Let’s say we create a new vector store called “documents”.
Once created, we can upload multiple text (supported filetypes) files such as:
employee_directory_sample.txtproduct_documentation.txtit_support_faq.txtcompany_policies.txt
Each document is automatically chunked and indexed - meaning the model won’t just read files sequentially, but will search through semantically relevant pieces when answering a user question.
Now that our vector store is ready and filled with HR data, the next step is to connect it to the assistant so it can actually retrieve information from those files. In OpenAI Agent Builder, this is done in the Tools section of your assistant’s configuration panel, where you can attach the vector store as a retrieval tool.

With the HR Assistant Bot now connected to its knowledge base, the next step is to test it in action - first in the Agent Builder UI, and then in Genesys Cloud using the Lambda-based Function and Data Action described earlier.

This HR Assistant example demonstrates just one simple use case. OpenAI Agent Builder's advanced features unlock far more sophisticated integrations.

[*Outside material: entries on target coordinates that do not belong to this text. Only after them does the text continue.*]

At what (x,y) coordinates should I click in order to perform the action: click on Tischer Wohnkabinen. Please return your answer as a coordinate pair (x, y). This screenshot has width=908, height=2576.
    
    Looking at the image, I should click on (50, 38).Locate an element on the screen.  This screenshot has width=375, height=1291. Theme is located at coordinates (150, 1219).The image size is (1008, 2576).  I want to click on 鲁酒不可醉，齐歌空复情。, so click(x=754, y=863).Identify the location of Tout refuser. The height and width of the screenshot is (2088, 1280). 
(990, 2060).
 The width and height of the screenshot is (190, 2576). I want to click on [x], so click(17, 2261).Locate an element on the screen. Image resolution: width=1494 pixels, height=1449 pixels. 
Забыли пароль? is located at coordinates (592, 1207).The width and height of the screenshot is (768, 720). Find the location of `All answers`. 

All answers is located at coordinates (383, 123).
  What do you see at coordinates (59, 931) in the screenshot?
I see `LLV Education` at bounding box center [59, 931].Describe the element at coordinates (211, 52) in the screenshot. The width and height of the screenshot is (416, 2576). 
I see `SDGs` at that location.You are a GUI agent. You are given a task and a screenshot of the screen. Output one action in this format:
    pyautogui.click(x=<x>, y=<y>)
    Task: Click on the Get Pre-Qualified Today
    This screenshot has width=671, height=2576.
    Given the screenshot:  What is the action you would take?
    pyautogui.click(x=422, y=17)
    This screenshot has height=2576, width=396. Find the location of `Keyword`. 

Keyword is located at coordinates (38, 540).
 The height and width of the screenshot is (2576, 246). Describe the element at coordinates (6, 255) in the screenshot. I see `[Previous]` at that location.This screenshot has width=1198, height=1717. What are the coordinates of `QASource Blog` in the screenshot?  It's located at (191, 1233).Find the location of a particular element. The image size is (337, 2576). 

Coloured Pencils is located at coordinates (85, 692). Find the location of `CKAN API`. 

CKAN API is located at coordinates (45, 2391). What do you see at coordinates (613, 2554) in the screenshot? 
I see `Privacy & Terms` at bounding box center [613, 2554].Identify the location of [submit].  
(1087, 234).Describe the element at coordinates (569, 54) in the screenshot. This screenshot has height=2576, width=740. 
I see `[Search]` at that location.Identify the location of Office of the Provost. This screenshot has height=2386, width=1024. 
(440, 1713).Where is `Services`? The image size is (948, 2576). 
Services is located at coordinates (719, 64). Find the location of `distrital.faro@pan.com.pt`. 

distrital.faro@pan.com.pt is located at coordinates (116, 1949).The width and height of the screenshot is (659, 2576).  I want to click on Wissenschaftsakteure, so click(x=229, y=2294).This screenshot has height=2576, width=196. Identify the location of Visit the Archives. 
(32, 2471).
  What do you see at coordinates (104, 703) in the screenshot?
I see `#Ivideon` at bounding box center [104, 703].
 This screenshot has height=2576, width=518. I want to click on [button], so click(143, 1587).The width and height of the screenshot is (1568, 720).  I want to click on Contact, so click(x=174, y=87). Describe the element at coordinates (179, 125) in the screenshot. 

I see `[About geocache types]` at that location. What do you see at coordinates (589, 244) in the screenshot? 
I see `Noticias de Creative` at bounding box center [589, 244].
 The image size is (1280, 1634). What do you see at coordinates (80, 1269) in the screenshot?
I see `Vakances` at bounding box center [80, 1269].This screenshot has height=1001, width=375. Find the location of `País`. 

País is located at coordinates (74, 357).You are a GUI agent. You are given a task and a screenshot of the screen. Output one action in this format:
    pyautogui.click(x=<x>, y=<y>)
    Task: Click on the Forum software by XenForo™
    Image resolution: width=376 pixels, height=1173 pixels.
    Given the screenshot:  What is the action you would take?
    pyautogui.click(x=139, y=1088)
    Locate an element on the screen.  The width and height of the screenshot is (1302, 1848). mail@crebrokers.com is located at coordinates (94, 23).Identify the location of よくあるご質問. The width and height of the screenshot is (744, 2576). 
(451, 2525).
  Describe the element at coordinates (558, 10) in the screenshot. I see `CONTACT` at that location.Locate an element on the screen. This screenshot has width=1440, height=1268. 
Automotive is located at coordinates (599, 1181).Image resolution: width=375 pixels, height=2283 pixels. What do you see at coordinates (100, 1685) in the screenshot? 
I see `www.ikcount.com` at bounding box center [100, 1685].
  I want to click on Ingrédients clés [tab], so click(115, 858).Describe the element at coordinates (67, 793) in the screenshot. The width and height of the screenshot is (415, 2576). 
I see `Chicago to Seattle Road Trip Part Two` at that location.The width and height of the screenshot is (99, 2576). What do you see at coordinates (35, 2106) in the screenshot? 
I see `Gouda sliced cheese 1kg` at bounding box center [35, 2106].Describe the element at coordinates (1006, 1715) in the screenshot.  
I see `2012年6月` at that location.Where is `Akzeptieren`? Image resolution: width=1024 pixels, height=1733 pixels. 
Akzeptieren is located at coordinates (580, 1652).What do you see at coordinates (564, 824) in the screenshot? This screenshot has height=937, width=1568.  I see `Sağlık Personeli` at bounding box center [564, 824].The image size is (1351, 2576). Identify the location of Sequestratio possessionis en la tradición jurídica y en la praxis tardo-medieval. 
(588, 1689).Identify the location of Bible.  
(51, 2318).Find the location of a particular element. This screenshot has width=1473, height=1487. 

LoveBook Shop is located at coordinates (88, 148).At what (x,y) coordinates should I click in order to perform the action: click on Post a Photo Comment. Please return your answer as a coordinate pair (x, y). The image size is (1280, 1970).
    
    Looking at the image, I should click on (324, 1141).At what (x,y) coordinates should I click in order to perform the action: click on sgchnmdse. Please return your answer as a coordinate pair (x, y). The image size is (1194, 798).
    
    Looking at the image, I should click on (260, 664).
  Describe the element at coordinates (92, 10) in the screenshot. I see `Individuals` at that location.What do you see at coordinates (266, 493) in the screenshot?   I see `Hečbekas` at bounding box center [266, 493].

MCP Connectors enable direct integration with Salesforce, ServiceNow, and other enterprise systems - allowing agents to not just retrieve information but execute actions across your entire tech stack.
Web Search functionality provides real-time information access, keeping responses current without manual knowledge base updates.
Multi-agent orchestration lets you build specialized agent teams that collaborate on complex workflows, while code execution tools enable dynamic calculations and custom logic execution.
When combined with Genesys Cloud's contact center capabilities, these features support truly transformative use cases — from automated multi-step issue resolution to predictive customer outreach. The key is starting simple, then progressively expanding as your needs evolve.